A pesar del cansancio, cientos de migrantes que participan en la séptima caravana de los dos últimos meses, no paran de caminar y tras salir durante la madrugada de Huixtla, llegaron a Villa Comaltitlán, pero a las pocas horas decidieron continuar hacia Escuintla, en la costa chiapaneca.
Hombres, mujeres y niños de diferentes nacionalidades buscan avanzar lo más rápido posible y sostienen que a pesar del hostigamiento del Instituto Nacional de Migración (INM) continuarán hacia el norte del país, ya que su objetivo es llegar a los Estados Unidos.
Aunque muchos se han separado, tras el intento del INM de que se entregaran el lunes en Huehuetán Estación mientras descansaban, son unos mil migrantes que permanecen unidos.
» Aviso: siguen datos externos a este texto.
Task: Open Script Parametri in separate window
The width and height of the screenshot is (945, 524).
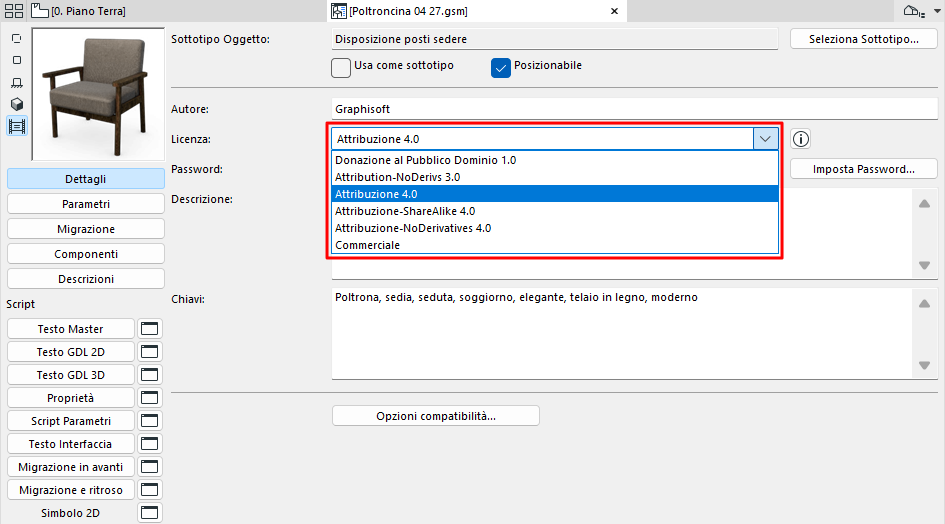Action: click(x=150, y=421)
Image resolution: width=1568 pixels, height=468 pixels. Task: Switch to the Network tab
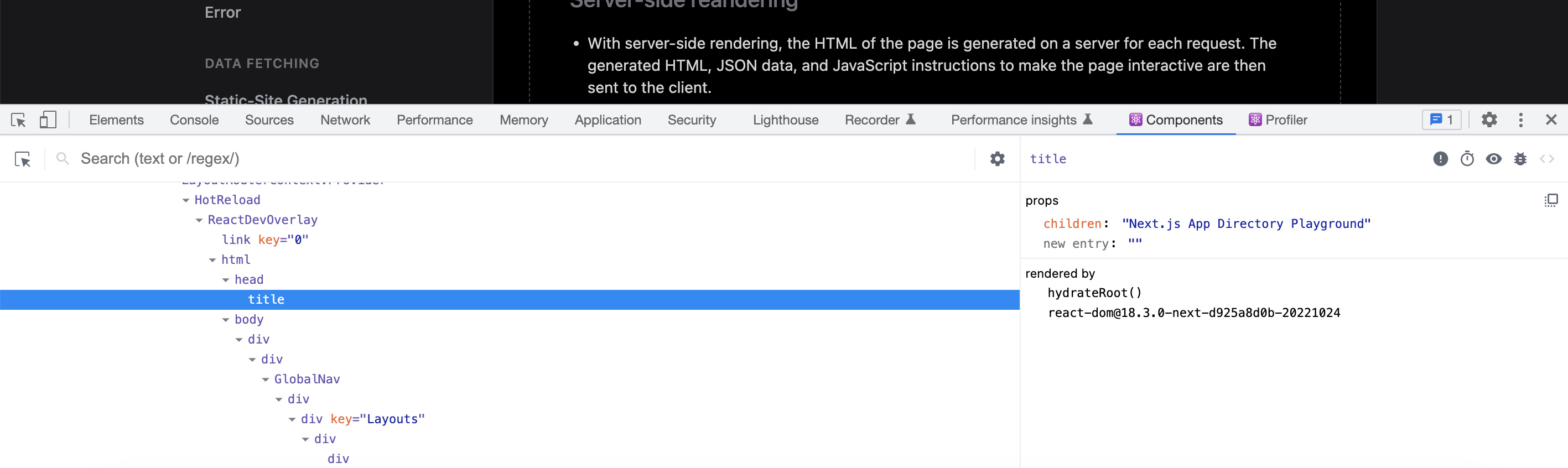point(345,120)
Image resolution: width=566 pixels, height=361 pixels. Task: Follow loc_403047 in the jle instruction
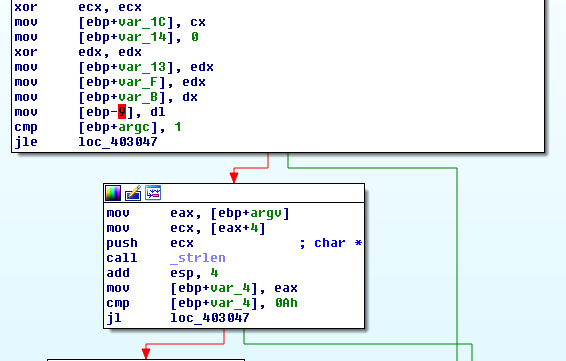click(118, 142)
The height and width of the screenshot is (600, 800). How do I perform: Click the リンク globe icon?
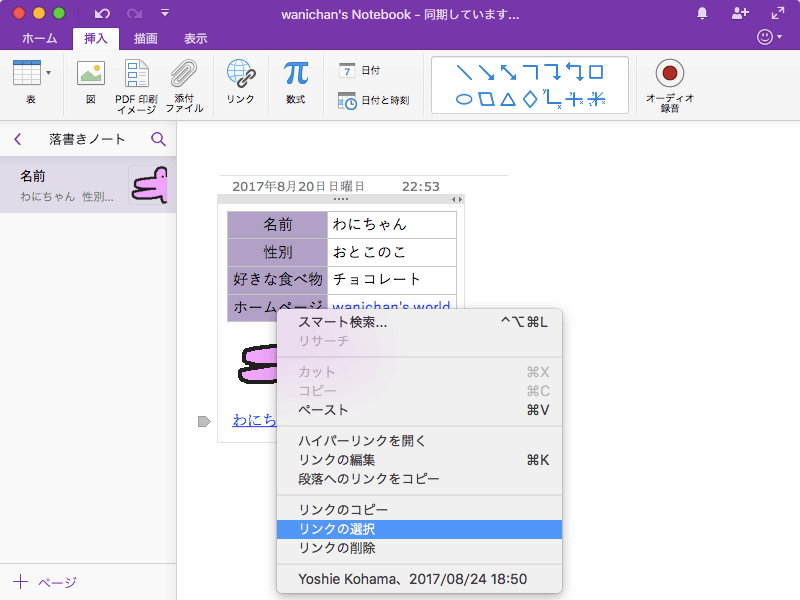pos(240,74)
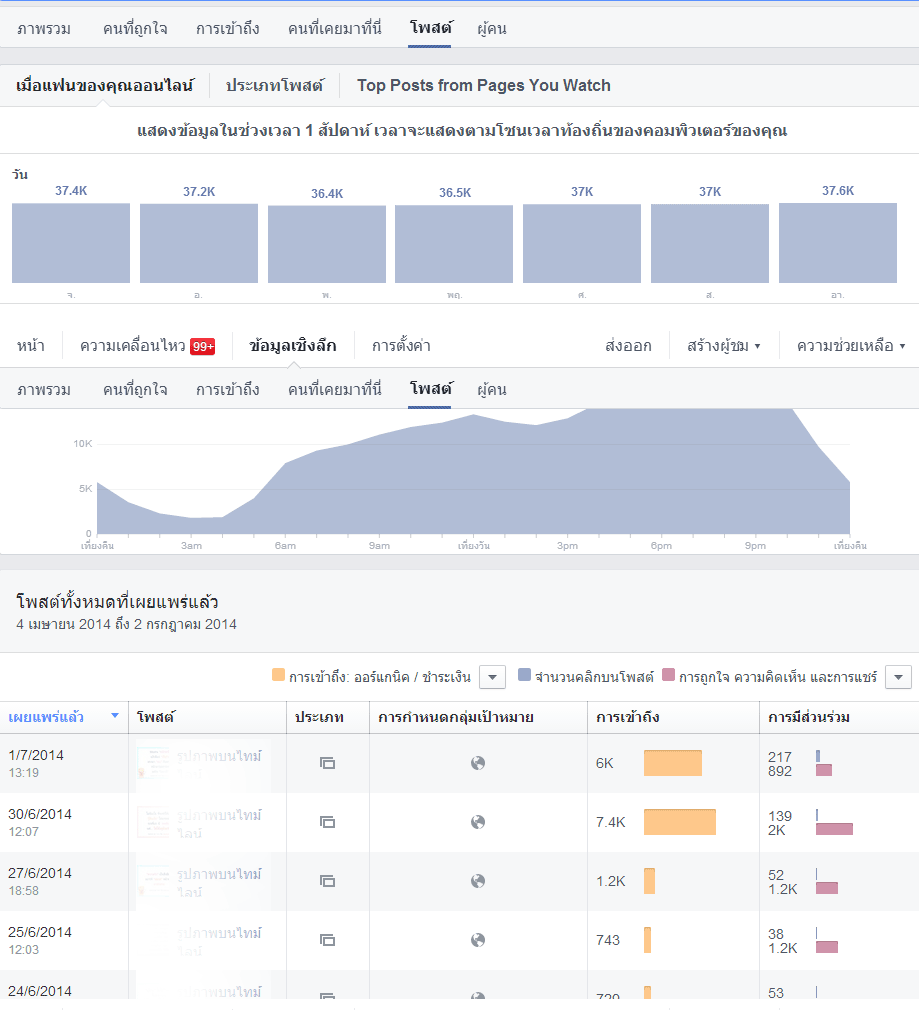Open the 99+ notifications badge

tap(202, 347)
Por algunas horas permanecieron en el domo del barrio Guadalupe en Huixtla y en Villa Comaltitlán en la cancha deportiva de San Isidro, pero finalmente decidieron continuar hasta Escuintla.
Denunciaron que durante su traslado han sido acosados por personal de la dependencia migratoria, que buscan detenerlos y en otros casos les ofrecen que se entreguen para trasladarlos a Tuxtla Gutiérrez, en donde presuntamente los ayudarán en su proceso de documentación.